Hacker Newsnew | past | comments | ask | show | jobs | submitlogin

I sunk a ton of time into Encarta as a kid. In some ways, it still seems superior to Wikipedia.


Microsoft's CD-based movie encyclopedia product, Cinemania (https://en.wikipedia.org/wiki/Microsoft_Cinemania), was similarly excellent. In terms of presentation, Cinemania 97 was far superior to IMDB as it is 20 years later.

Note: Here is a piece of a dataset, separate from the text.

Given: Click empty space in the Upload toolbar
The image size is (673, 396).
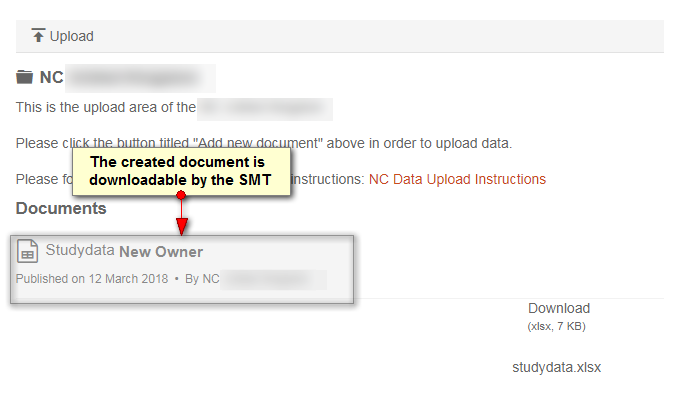Looking at the screenshot, I should 378,36.
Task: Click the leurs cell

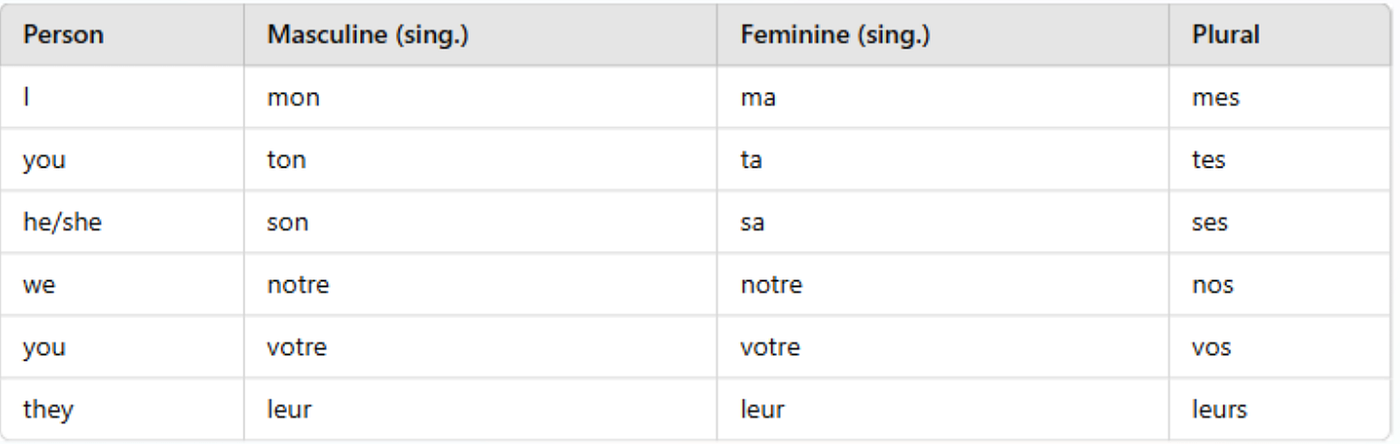Action: pos(1280,408)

I completely forgot about that, you brought some great memories! It really seems like those curated educational/reference/edutainment(?) products were, in some ways, better than interwebz we have today. Microsoft was really good at that game. Even on the internet. I wonder what they're up to now, will have to check out. There was this site they did, I think as a part of demonstration of terraserver, where they made an online sky map with deep zoom functionality. It was impressive at the time. Googling turns out nothing - maybe I should try with Bing.

However, english wikipedia is probably one of the most important, if not THE most important invention internet has brought us. Such a wealth of information and all as a free access. I've dreamt of such thing in our future back then, and now we have it.

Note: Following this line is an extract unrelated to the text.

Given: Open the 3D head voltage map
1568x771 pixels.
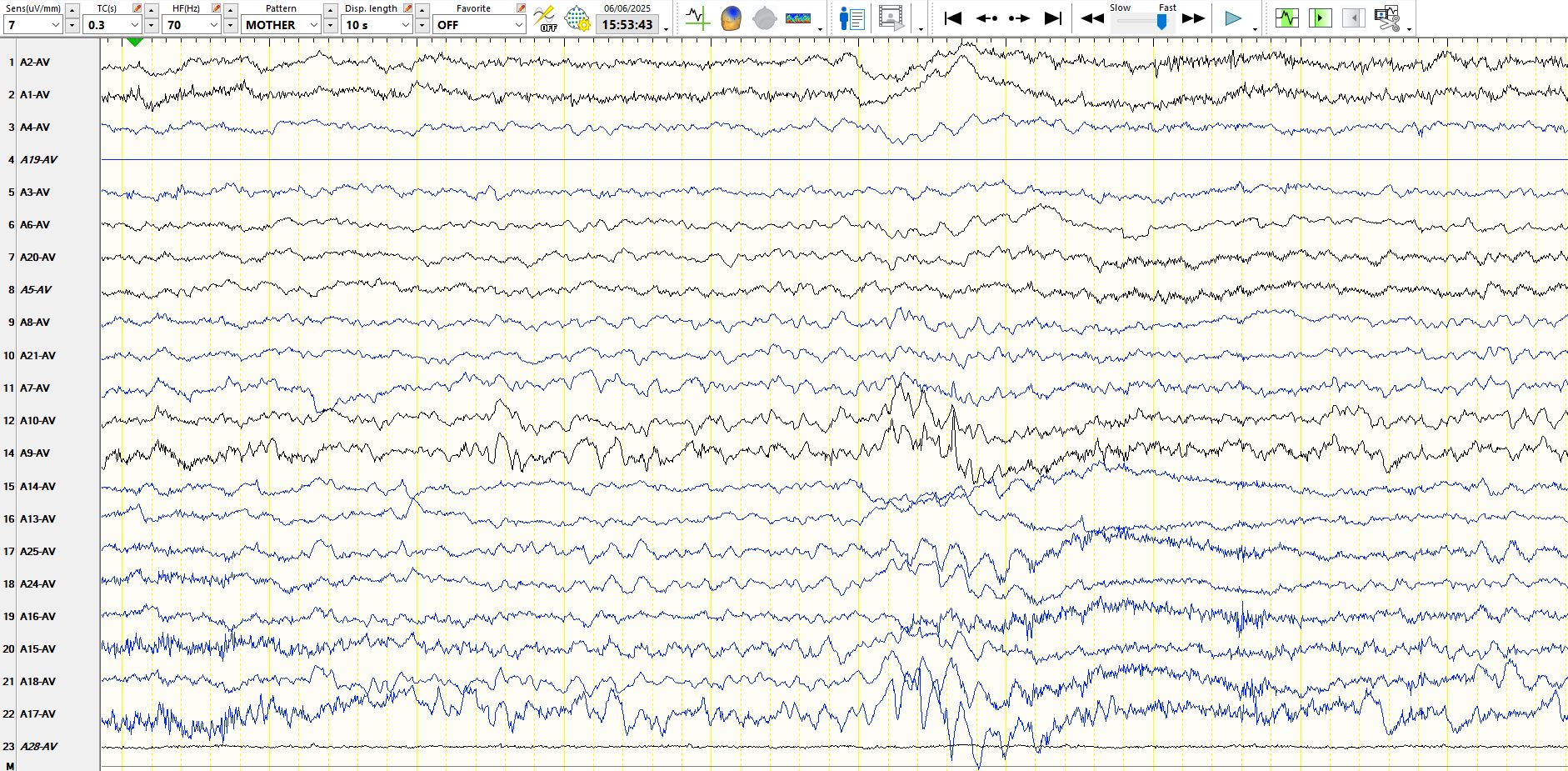Looking at the screenshot, I should click(x=731, y=18).
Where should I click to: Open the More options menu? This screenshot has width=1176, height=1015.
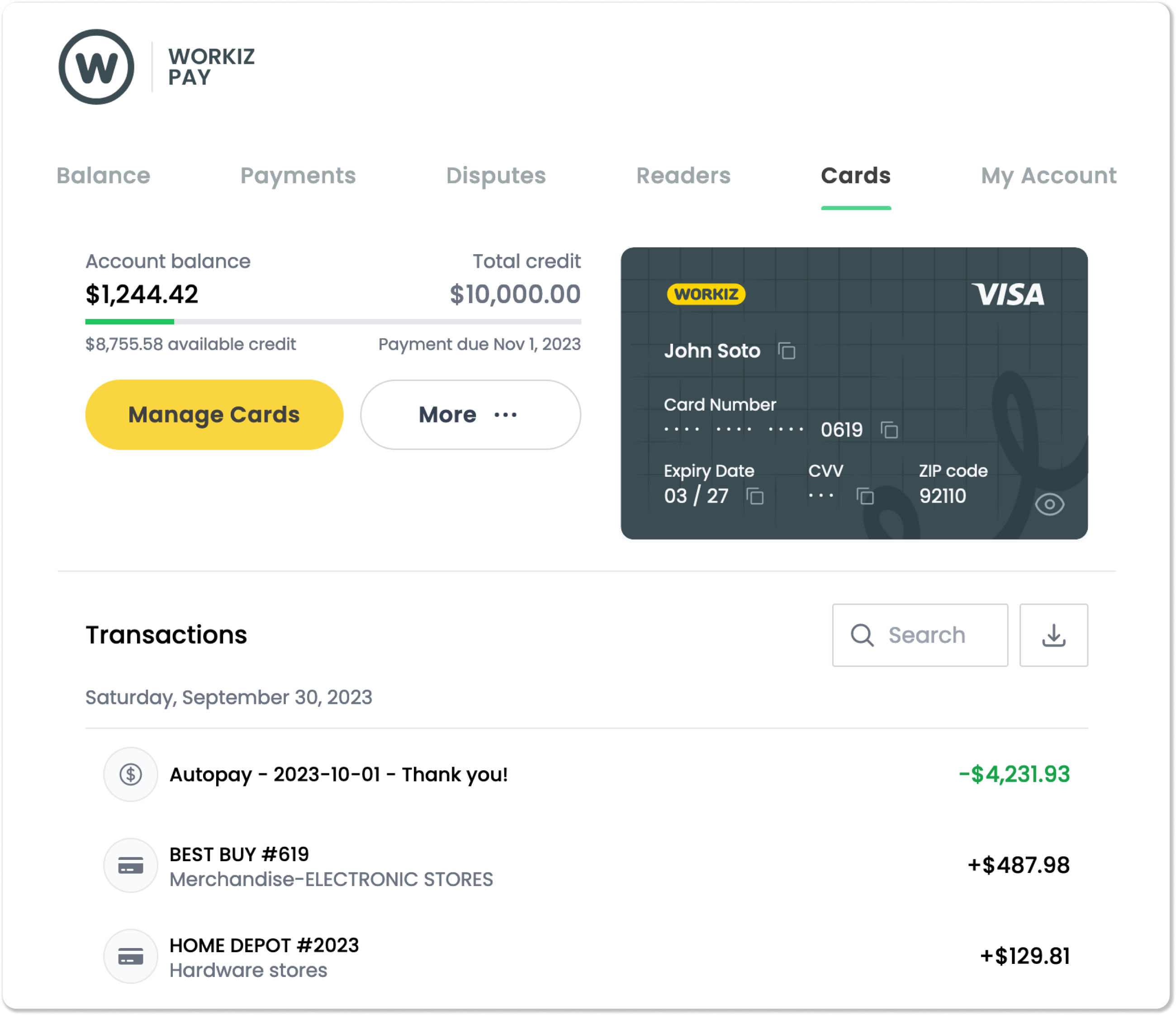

Seeing Alec Guinness (as Ben Kenobi) get cut down by David Prowse in a little 320x240 window :)

Man, those were the days...


I remember replaying that cheetah video, Neil Armstrong’s “one small step...” and that gravity interactive countless times


I think these may be the two videos you are referring to.

https://www.youtube.com/watch?v=dEH-HxLJtBM https://www.youtube.com/watch?v=x4t2g37DAcQ


Basketball too :)


Mindmaze. That's all I have to say.


I spent so many hours on that. I remember a later version of Encarta absolutely nerfing it though, and I have no idea why.


Is there anything like that today?


Not that I know of.

The demise of CD-ROM as a format and later the .com bust probably had a fair bit to do with the education software market getting reshaped in weird ways. I was a freshman in HS in '01 so at that point I was far enough away from that kind of stuff that I never really found out how it ended up.


Similar story for me. My school didn't have anything like a geography class, but my wandering around Encarta 95 was probably a suitable replacement.


Just seeing the word 'Encarta' which I probably haven't thought about or encountered in the past decade is just bringing back a flood of nostalgia.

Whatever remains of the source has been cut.